Cynthia Erivo Credits Lockdown for Allowing Her to Record Album

The ‘Harriet’ actress keeps her creative juice flowing during the coronavirus lockdown by stepping into the recording studio to work on her delayed studio album.

AceShowbiz -Singer/actress Cynthia Erivo has used her time in lockdown to record the album she was hoping to make last year 2019.

The British star had a very busy 2019, promoting and earning multiple nominations for her film “Harriet“, in which she played former slave and abolitionist Harriet Tubman, and filming HBO series “The Outsider“, and she couldn’t find the time to lay down tracks.

So when the coronavirus pandemic began, her record company bosses were quick to call.

“When this first happened (COVID-19), I started recording,” she tells Deadline’s New Hollywood podcast. “My (record) label was like, ‘You’re at home, you’re not going anywhere which is great because you’re always going somewhere. We’ve got you in one place, we need you to record that album. Thank you!’ So I’ve been on and off recording that.”

Asked to describe her sound, the double Oscar nominee admits it’s a mixture of styles because she has a lot of different influences.

“Because I sing and I act there are, like, people who are a combination of both of those things. I was obsessed with Barbra Streisand, I was obsessed with Judy Garland, obsessed with Aretha Franklin, obsessed with Donna Summer.”

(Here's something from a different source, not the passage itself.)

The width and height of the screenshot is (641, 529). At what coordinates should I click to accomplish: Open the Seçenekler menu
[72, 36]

“Let’s call it emotive… It’s about emotions, heartache and love and all those things that we experience as human beings. That’s what it’s about.”

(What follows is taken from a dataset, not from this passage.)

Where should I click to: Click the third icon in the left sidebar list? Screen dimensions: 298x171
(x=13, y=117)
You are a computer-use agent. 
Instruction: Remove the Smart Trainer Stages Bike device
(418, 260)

The 33 year old, who will play Franklin in the upcoming series “Genius: Aretha“, is also thrilled to be signed to Verve, the same label another of her heroes Nina Simone recorded for.

Citing her love of “the imperfection of the way she embraces music,” Cynthia shares that she really identifies with the “My Baby Just Cares for Me” hitmaker’s passion.

“For her (Nina), it wasn’t about making a pretty sound, it really was about communicating a message, communicating the cause at the time, how she felt, how people felt as a nation. She had a wonderful way of using her music to do that and more and more it became about freedom for her.”